Entries supplied:

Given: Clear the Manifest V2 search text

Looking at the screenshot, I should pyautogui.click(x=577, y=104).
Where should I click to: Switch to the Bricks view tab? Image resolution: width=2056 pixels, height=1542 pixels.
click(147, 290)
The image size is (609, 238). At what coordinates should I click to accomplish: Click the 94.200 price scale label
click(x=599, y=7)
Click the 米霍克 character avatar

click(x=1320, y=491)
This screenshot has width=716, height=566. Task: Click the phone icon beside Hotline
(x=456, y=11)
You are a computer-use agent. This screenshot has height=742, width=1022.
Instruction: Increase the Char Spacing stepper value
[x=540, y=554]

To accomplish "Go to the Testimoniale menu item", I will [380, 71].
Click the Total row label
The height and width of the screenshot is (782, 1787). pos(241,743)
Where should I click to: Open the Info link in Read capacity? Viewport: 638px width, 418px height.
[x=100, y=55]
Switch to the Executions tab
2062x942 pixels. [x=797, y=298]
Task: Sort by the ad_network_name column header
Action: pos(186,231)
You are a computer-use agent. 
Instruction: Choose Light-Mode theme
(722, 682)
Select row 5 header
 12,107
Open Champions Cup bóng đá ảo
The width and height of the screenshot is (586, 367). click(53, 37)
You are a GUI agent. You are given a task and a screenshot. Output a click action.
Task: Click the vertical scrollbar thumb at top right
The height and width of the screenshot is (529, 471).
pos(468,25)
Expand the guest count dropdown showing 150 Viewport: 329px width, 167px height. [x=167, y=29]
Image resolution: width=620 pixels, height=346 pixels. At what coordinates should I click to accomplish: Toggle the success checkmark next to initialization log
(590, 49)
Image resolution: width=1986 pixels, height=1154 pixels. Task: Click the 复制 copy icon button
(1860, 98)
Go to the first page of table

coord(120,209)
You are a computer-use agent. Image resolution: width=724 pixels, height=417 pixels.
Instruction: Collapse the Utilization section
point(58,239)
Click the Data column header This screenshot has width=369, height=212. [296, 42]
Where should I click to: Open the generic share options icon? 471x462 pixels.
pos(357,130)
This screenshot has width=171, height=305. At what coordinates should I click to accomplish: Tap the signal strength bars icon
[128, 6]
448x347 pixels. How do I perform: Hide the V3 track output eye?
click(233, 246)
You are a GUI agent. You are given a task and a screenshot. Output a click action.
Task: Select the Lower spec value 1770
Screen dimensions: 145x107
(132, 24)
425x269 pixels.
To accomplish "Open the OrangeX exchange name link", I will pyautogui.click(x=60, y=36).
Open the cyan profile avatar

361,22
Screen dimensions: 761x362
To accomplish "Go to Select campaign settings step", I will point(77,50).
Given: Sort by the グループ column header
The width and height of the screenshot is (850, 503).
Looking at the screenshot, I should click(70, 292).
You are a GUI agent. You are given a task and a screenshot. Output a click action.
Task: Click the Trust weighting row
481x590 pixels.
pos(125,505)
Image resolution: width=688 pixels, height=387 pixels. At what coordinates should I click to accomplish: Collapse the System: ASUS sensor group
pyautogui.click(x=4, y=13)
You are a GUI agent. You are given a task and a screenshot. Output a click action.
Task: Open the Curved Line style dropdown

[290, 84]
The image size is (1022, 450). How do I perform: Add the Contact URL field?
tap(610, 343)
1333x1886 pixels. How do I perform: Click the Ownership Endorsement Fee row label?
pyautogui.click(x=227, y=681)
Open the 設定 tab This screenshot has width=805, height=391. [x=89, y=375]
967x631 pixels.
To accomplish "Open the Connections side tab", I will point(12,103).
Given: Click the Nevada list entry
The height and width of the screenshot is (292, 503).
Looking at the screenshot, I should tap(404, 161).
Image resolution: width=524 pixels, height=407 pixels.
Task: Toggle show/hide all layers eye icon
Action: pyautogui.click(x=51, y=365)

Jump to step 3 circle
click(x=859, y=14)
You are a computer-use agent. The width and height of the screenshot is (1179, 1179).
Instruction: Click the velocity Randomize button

Your task: Edit all of the lines above so that "Char Spacing" becomes "Line Spacing", and leave everything else unchanged.

Exercise solution:
Given: Clear the Manifest V2 search text

Looking at the screenshot, I should pyautogui.click(x=577, y=104).
Where should I click to: Switch to the Bricks view tab? Image resolution: width=2056 pixels, height=1542 pixels.
click(147, 290)
The image size is (609, 238). At what coordinates should I click to accomplish: Click the 94.200 price scale label
click(x=599, y=7)
Click the 米霍克 character avatar

click(x=1320, y=491)
This screenshot has width=716, height=566. Task: Click the phone icon beside Hotline
(x=456, y=11)
You are a computer-use agent. This screenshot has height=742, width=1022.
Instruction: Increase the Line Spacing stepper value
[x=540, y=554]

To accomplish "Go to the Testimoniale menu item", I will [380, 71].
Click the Total row label
The height and width of the screenshot is (782, 1787). pos(241,743)
Where should I click to: Open the Info link in Read capacity? Viewport: 638px width, 418px height.
[x=100, y=55]
Switch to the Executions tab
2062x942 pixels. [x=797, y=298]
Task: Sort by the ad_network_name column header
Action: pos(186,231)
You are a computer-use agent. 
Instruction: Choose Light-Mode theme
(722, 682)
Select row 5 header
 12,107
Open Champions Cup bóng đá ảo
The width and height of the screenshot is (586, 367). click(53, 37)
You are a GUI agent. You are given a task and a screenshot. Output a click action.
Task: Click the vertical scrollbar thumb at top right
The height and width of the screenshot is (529, 471).
pos(468,25)
Expand the guest count dropdown showing 150 Viewport: 329px width, 167px height. [x=167, y=29]
Image resolution: width=620 pixels, height=346 pixels. At what coordinates should I click to accomplish: Toggle the success checkmark next to initialization log
(590, 49)
Image resolution: width=1986 pixels, height=1154 pixels. Task: Click the 复制 copy icon button
(1860, 98)
Go to the first page of table

coord(120,209)
You are a computer-use agent. Image resolution: width=724 pixels, height=417 pixels.
Instruction: Collapse the Utilization section
point(58,239)
Click the Data column header This screenshot has width=369, height=212. [296, 42]
Where should I click to: Open the generic share options icon? 471x462 pixels.
pos(357,130)
This screenshot has width=171, height=305. At what coordinates should I click to accomplish: Tap the signal strength bars icon
[128, 6]
448x347 pixels. How do I perform: Hide the V3 track output eye?
click(233, 246)
You are a GUI agent. You are given a task and a screenshot. Output a click action.
Task: Select the Lower spec value 1770
Screen dimensions: 145x107
(132, 24)
425x269 pixels.
To accomplish "Open the OrangeX exchange name link", I will pyautogui.click(x=60, y=36).
Open the cyan profile avatar

361,22
Screen dimensions: 761x362
To accomplish "Go to Select campaign settings step", I will point(77,50).
Given: Sort by the グループ column header
The width and height of the screenshot is (850, 503).
Looking at the screenshot, I should click(70, 292).
You are a GUI agent. You are given a task and a screenshot. Output a click action.
Task: Click the Trust weighting row
481x590 pixels.
pos(125,505)
Image resolution: width=688 pixels, height=387 pixels. At what coordinates should I click to accomplish: Collapse the System: ASUS sensor group
pyautogui.click(x=4, y=13)
You are a GUI agent. You are given a task and a screenshot. Output a click action.
Task: Open the Curved Line style dropdown

[290, 84]
The image size is (1022, 450). How do I perform: Add the Contact URL field?
tap(610, 343)
1333x1886 pixels. How do I perform: Click the Ownership Endorsement Fee row label?
pyautogui.click(x=227, y=681)
Open the 設定 tab This screenshot has width=805, height=391. [x=89, y=375]
967x631 pixels.
To accomplish "Open the Connections side tab", I will point(12,103).
Given: Click the Nevada list entry
The height and width of the screenshot is (292, 503).
Looking at the screenshot, I should tap(404, 161).
Image resolution: width=524 pixels, height=407 pixels.
Task: Toggle show/hide all layers eye icon
Action: pyautogui.click(x=51, y=365)

Jump to step 3 circle
click(x=859, y=14)
You are a computer-use agent. The width and height of the screenshot is (1179, 1179).
Instruction: Click the velocity Randomize button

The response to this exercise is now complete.